After temporarily suspending the treatment due to a handful of cases of blood clots in several European countries, the Spanish Health Ministry has restarted the rollout based on a report by the European Medicines Agency (EMA), which said that even though a connection between the vaccine and rare cases of clotting cannot be entirely ruled out, “the benefits of the vaccine in combating the still-widespread threat of Covid-19 continue to outweigh the risk of side effects.”
At a meeting of Spain’s Inter-Territorial Council of the National Health System on Monday, central and regional health officials also decided to extend the use of the AstraZeneca vaccine to a larger target group of adults, with the upper threshold now established at 65 years of age instead of 55.
From now on, the AstraZeneca vaccine will be administered to essential workers as before (mostly teachers, law-enforcement officers and healthcare workers who are not on the front lines, such as physiotherapists, health inspectors, private practitioners, veterinarians and pharmacy employees) but it will also target the general population between the ages of 55 and 65. Until now, this latter group was slated to receive either the Moderna or the Pfizer-BioNTech vaccine.
Experts admit that the mixed messages sent out by national governments are undermining citizen trust in the AstraZeneca vaccine. A survey of 1,050 Spaniards conducted by the data analysis firm YouGov on March 17 and 18 shows that 56% of respondents viewed the vaccine as “unsafe.” By comparison, this figure was 25% in February.
“It is reasonable for people who have had their first shot [of the AstraZeneca vaccine] to now be bewildered. But we have to generate trust and credibility,” said Amós García, president of the Spanish Vaccinology Association and a member of the expert committee advising the Spanish government.
“It’s going to take a major education drive to restore people’s trust. It will be hard to get people who received the first dose to come in for the second one,” said Magda Campins, head of preventive medicine at Vall d’Hebron Hospital in Barcelona.

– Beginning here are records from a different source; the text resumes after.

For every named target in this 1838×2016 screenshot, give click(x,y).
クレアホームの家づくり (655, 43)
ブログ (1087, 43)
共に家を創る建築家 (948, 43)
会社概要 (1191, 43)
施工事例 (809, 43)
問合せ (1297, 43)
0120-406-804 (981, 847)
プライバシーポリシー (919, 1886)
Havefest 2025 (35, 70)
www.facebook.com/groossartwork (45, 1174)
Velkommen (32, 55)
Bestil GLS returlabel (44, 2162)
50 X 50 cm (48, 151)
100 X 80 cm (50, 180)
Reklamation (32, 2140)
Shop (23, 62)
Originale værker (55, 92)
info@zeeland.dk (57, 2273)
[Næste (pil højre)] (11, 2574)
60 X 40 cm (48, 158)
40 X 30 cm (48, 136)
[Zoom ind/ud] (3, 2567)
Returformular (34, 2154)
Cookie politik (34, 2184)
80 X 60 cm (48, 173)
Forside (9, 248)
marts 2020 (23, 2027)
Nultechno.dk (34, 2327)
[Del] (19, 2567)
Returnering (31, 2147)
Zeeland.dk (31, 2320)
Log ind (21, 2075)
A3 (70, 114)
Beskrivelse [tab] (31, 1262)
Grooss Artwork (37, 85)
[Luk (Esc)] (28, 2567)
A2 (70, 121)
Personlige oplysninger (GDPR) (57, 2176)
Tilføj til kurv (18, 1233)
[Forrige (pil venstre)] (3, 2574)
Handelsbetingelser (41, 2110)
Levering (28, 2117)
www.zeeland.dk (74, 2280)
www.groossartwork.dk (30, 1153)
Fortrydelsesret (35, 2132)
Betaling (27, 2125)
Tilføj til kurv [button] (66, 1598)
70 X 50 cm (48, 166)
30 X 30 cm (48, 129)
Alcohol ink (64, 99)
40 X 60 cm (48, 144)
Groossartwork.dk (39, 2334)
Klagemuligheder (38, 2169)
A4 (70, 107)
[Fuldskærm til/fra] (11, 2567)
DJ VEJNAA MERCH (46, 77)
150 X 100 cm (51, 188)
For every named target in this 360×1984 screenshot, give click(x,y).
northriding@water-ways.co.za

Health Minister Carolina Darias has warned that right now there is no “plan B” for a person who rejects the AstraZeneca vaccine – meaning that choosing a different shot is not an option.
No age limits
At the Council meeting, representatives for Madrid and Catalonia supported eliminating all age limits for the AstraZeneca vaccine, but the Health Ministry first wants to analyze a large clinical trial in the US whose results were announced on Monday. According to this study, which involved nearly 32,500 participants, the vaccine was 79% effective overall in preventing symptomatic infections and 100% effective in preventing severe forms of the disease. In the 65-and-over age group, which accounted for 20% of all participants, the vaccine was 80% effective.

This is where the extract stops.